Subject: Re: AC adapter event
To: None <martin@duskware.de>
From: Takayoshi Kochi <kochi@netbsd.org>
List: port-i386
Date: 05/04/2004 14:01:20
Hi,

> > On my laptop, connecting the AC adapter causes the speed to immediately
> > increase to the maximum.  I have been unable to find the code that does
> > this, but I'd like to disable it.
> 
> I'm completely unclear on the concept - which of this is handled by the
> ACPI subsystem or the bios?
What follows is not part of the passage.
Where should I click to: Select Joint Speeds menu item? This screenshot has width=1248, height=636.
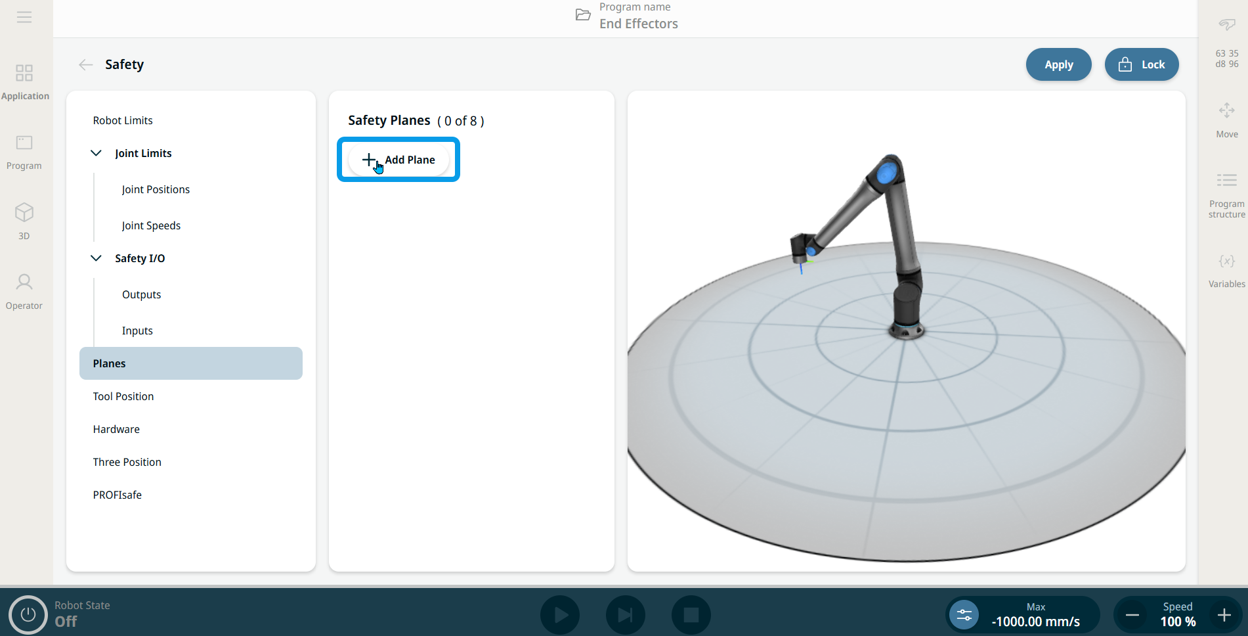(151, 225)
Which parts should be independend and usefull
> for other ports with temperature sensors and fan controlls (but w/o ACPI,
> of course)?

That is, I think, SMI (system management interrupt) based BIOS control.
The SMI is transparent to the running OS.

Some hardware events (such as AC adapter status change) would
cause SMI and BIOS handles it.  That's useful if the running OS is
not aware the status of these events.

When ACPI is enabled by the running OS, the system usually switches
SMI to ACPI-based interrupt to let the OS handle events.
But unfortunately some of events still remain handled by SMI (I guess).

There are even many ACPI BIOS implementations that ACPI BIOS kick
the SMI to make the BIOS handle some complicated or proprietary things:(

There are many reasons (I guess) that the system vendors want to
use SMI even with ACPI BIOS, for example, the OS support for ACPI
is incomplete, buggy, unflexible, slow etc.
Also ACPI BIOS is easily disassemble-able, some may want not to use
ACPI to implement some proprietary value-add features.